▶ WHAT THE EXERCISE ASKS:
Leave out the pictures, and reproduce exactly the lines from the line containing "The width and height of the screenshot is (1080, 399)." through the final line of the entries.

▶ Collected data:
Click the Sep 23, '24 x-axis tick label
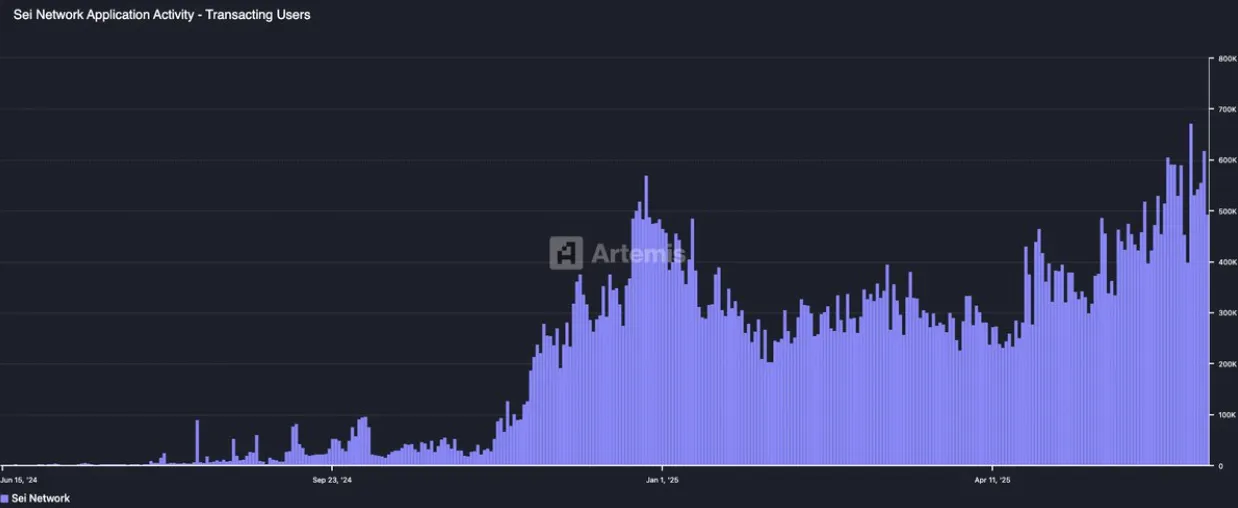Viewport: 1238px width, 508px height. pos(332,480)
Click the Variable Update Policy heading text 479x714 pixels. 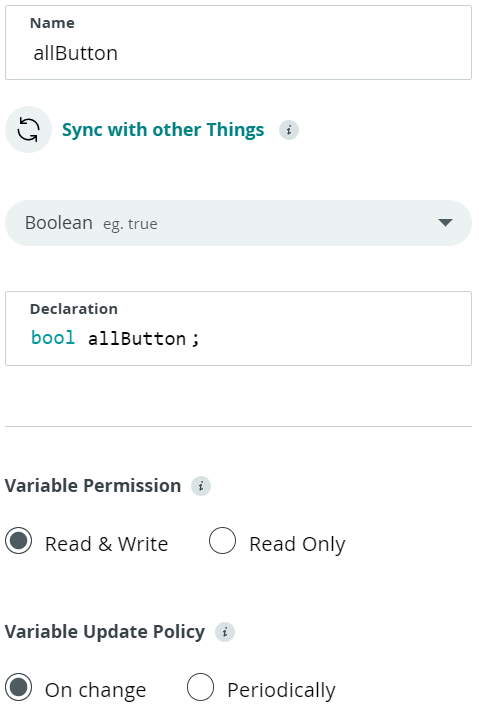(x=105, y=632)
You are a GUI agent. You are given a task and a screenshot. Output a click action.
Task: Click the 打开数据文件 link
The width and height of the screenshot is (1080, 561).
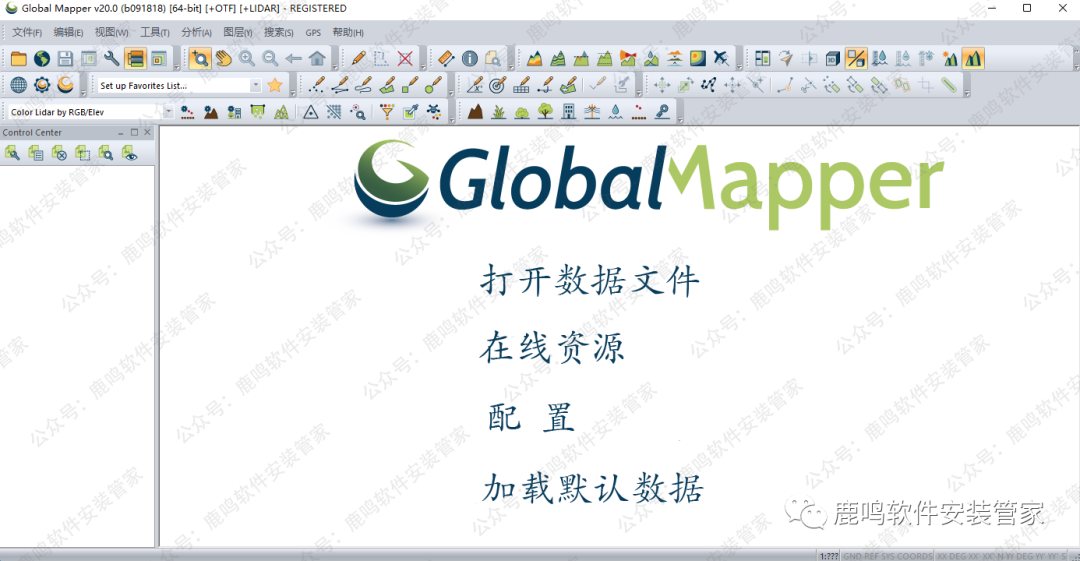(x=589, y=281)
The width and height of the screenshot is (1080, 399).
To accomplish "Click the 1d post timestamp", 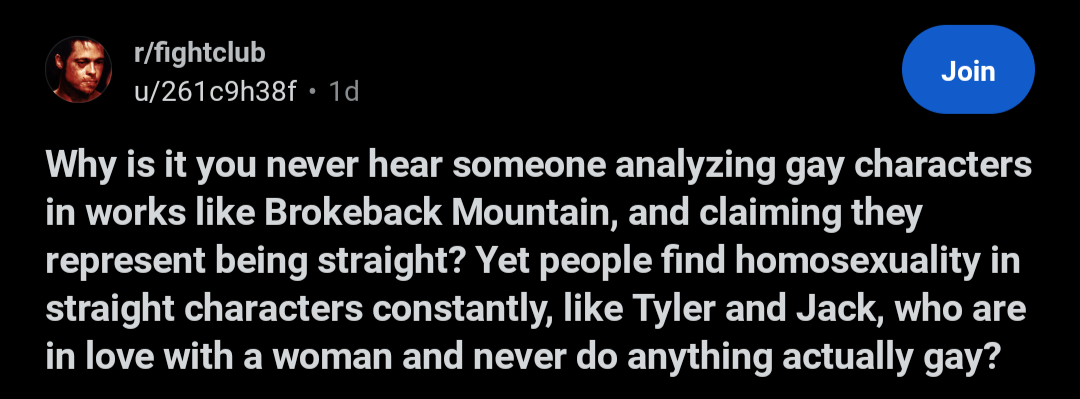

▶ TASK OUTPUT:
The width and height of the screenshot is (1080, 399).
To accomplish "Click the 1d post timestamp", 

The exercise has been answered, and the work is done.